父が有名だとは10歳ぐらいまで知らなかった。音楽をやっているとは知っていたし壁越しに聞こえるドラムの音とともに育ったけど、はっきりわかったのはあるライブで父が自分と友達をステージに引っ張り出した時。この人たちはみんなパパのドラムを聞きに来ただって? なんてことだ!

父はものごとを普通の状態に保っておくのがとてもうまく、自身の人生で何が起きていようと自分や兄、姉や妹たちがきちんとした子供時代を過ごせるようにしてくれた。兄のフェリックス 、姉のローリーは覚えている限り自分の人生の一部だ。父の相手は何人か替わったが、俺たち全員を自分の子供としてみてくれている。

母と父は結婚しなかったが、それでも別れた時は大変だった。多少の怒鳴り声がしばらく続いたし記事にもされた。でも、クソみたいなことは起きるものなんだ。カップルは別れる。二人は別の道を行きそれぞれ自分のことをしてきた。そして最近はもっといい関係を築いているよ。

父は自分にドラムを押し付けはしなかったけど、ハイハイをする前からドラムキットに座らせていたと聞いてる。そして自分は歩き始めるとすぐにその辺のものを叩き始めた。あるクリスマスに大きな箱がベッドルームに届いたんだけど中を見るまで何かは分からなかった。自分用のドラムだ!それで次の6年は決まった。俺がやりたいのはドラムを叩くことだけだった。

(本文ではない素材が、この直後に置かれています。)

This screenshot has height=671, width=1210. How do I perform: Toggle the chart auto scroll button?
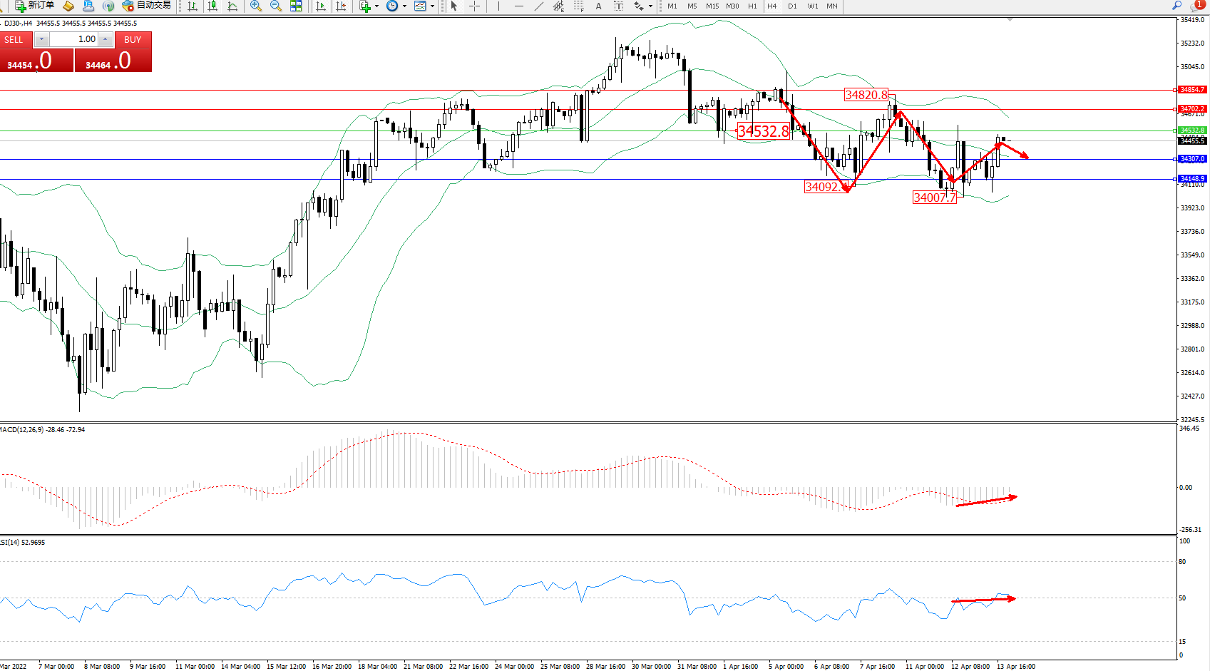point(321,6)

成長するにつれ、父が何者かということが他人には問題になり始めた。学校では他の生徒とは違うように俺と接する子たちもいた。彼らは俺のことを実際とは違うふうに思っていたんだ。それはもしかしたら金のことかもしれないけど、わからない。父は金のことを決しておおごとにはしない。俺は家が大きいとは気づいていたけど、他の子たちと同じようにお小遣いをもらっていた。父の人生に対するスタンスは常に、自力でなんとかするべき、というものだった。何かを望むならそのために努力すべし、と。

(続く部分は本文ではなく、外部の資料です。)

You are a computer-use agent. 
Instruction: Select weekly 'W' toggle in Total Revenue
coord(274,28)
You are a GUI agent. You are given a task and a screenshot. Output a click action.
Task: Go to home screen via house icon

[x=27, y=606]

ティーン時代には解決しなければならない問題が少しあったのは事実だけど、くだらないことだったんだ。俺は間違いを犯した。そして退学を命じられた時、自分は変わらなければと気づいた。父を本気で怒らせたのはその時だけだ。いわゆる父と息子の会話をして言われた。「いいか、お前にはチャンスが山ほど与えられている。そのチャンスを無駄にするな - 人生を無駄にするんじゃない」

「ちょっと待てよ、親父の人生だってたいがいクレイジーだったろ。俺が多少めちゃくちゃやってなぜいけない?」と言いたい部分も少しはあった。でもあの件で楽しく過ごすばかりが人生ではないと理解したんだ。大事なことに集中しなければならない - パーティーや女の子はナイスなおまけにすぎない。

クイーンとしての人生について親父を質問ぜめにした時期があったけど、昔のそういう話を聞き出すのはなかなか大変だ。そう簡単には教えてくれない。父とフレディはあらゆることをやったクイーンの「悪い子たち」だったらしい。一体どんなことをしていたのか想像はするけど、それが何にしろ実際はその倍はクレイジーだったに違いないね。知らない方がいいのかも。

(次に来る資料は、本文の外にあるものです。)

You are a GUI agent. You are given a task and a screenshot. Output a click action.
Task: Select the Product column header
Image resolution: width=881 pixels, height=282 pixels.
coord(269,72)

でも父にはどこで線を引くべきか心得ているクレバーさもあった。プレイボーイのライフスタイルを楽しんでもバンドには気を配り、やるべきこともわかっていた。彼には常に自制を保てる一面があるようなんだ。

クイーンを結成する前は歯科医になるはずだったと父に聞いた時はそれほど驚かなかった。その人生は…すごく違ったものだっただろうと思うだけだよ。